The Midway City Council voted last Thursday to suspend all further business with Ford Construction Company.
After hearing a presentation by Shaquan Cockran, a Midway planning and zoning technician, about the alleged code violations the company had committed, and its continued flouting of those rules, the council voted three-to-two to suspend any further construction permits for the company.
Mayor Wanda Range, Mayor Pro-Tem Samuel Stevens and Commissioner Ronald Colston voted for the motion, while Commissioners Charlie Smith and Carolyn Francis voted against.
The company’s owner, former Midway City Manager Auburn Ford, claimed the vote was a politically-motivated attack on his livelihood, but gave minimal testimony in his defense, saying the truth would come out in court.
Ford has previously said that he has hired a lawyer and is filing a lawsuit against the council.
“I’ve been so cordial with y’all and I am being harassed,” Ford said in front of the City Council. “That’s what this is all based on: harassment. I’m not being treated the same as everybody else.”
The allegations against Ford’s construction company include: cutting down trees without a permit late at night; expired permits; no work being done on projects for up to six months; failed inspections; and applying for permits for a property he didn’t own.

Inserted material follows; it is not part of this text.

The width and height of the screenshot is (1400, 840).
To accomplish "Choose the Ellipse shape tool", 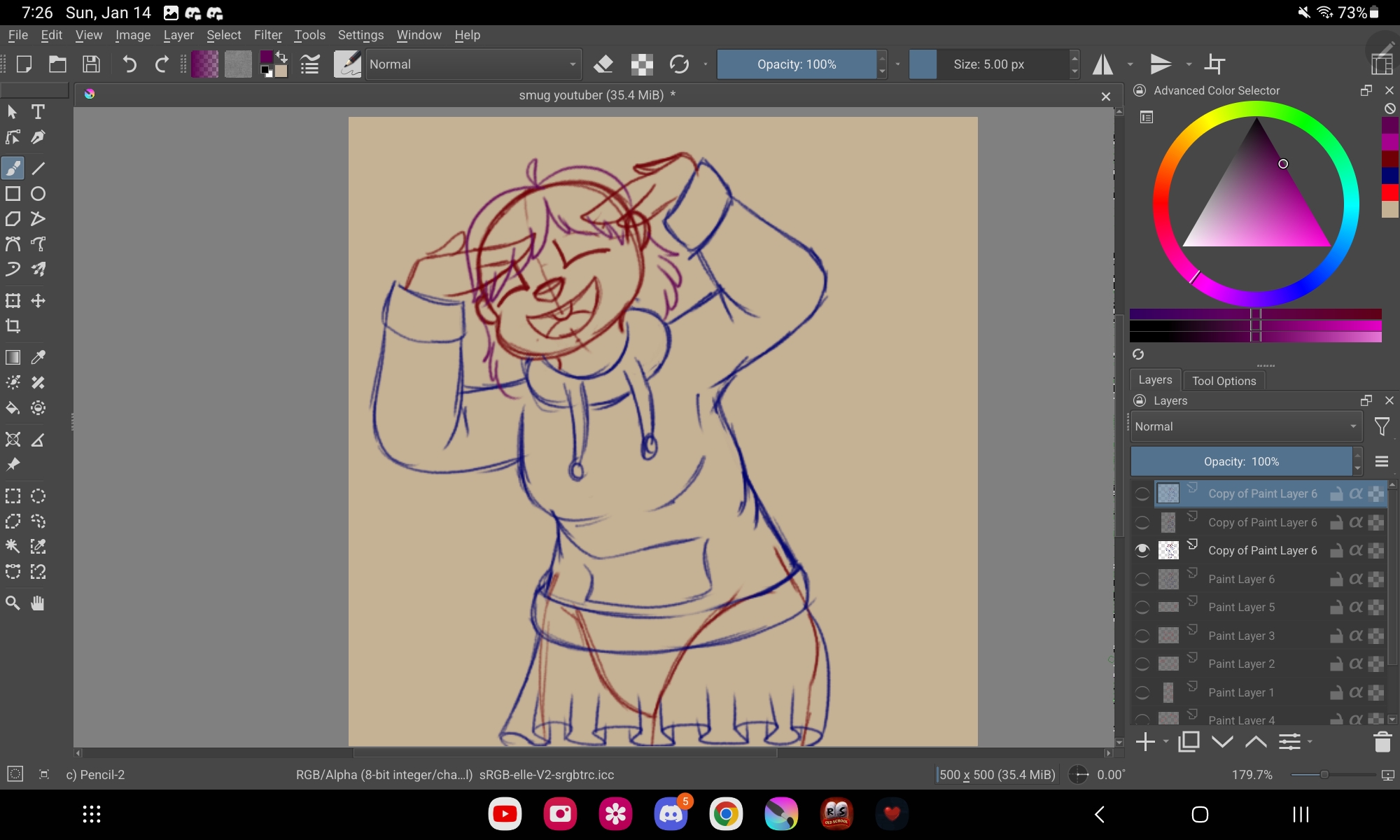I will click(38, 194).
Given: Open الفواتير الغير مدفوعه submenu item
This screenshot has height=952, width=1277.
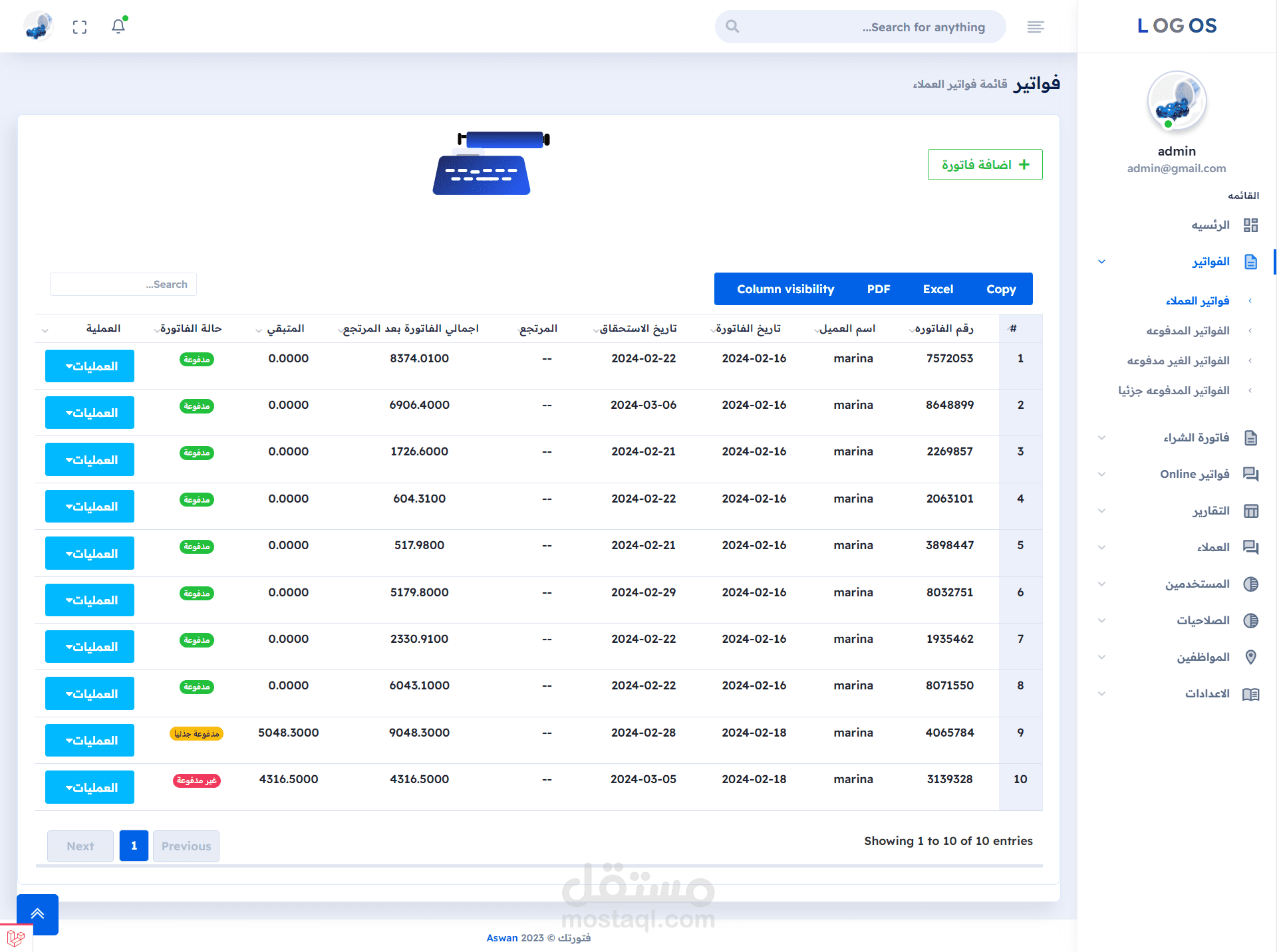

“My main goal is to have him come in to compliance,” said Cockran, as she held up a stack of 20 certified letters, each letter representing a different code violation sent to Ford requesting he come into compliance. “He told me today that he was not going to accept anything certified in the mail from us at all.”
Ford also continued to work on a property the city had ordered him to discontinue work on, Cockran said.
“He got a stop-work order, and there are reports that he is still working with that stop-work order still being there,” Cockran said. “When we had the stop-work orders placed on the job site, he tore them down. And we have pictures of the job site, and where it was when we put the stop- work order out, and how it looks now.”
The City Council was persuaded by Ford’s insistence he not defend himself at the meeting because of his plans for litigation against the city.
“He was the city manager; he knows the rules,” said Stevens. “This can’t continue in our city. He cannot continue to pull permits in our city and not follow the rules.”
Ford was adamant these allegations were not true.
“They are not telling you the truth,” Ford said. “I am in compliance.”
Ford argued that one of the complaints that claimed he had not done any work on a project was inaccurate because it was a rehabilitation job, which wouldn’t see regular progress like on a typical housing job.
Despite Ford’s insistence the dispute be settled in court, members of the council tried to make it clear to Ford that the regulation was not a personal attack on him.
“The only thing we’re trying to do is set a precedent,” said Colston. “We want to show that anybody that comes here and wants to do business, they have to do it properly. There’s a lot that needs to be done.”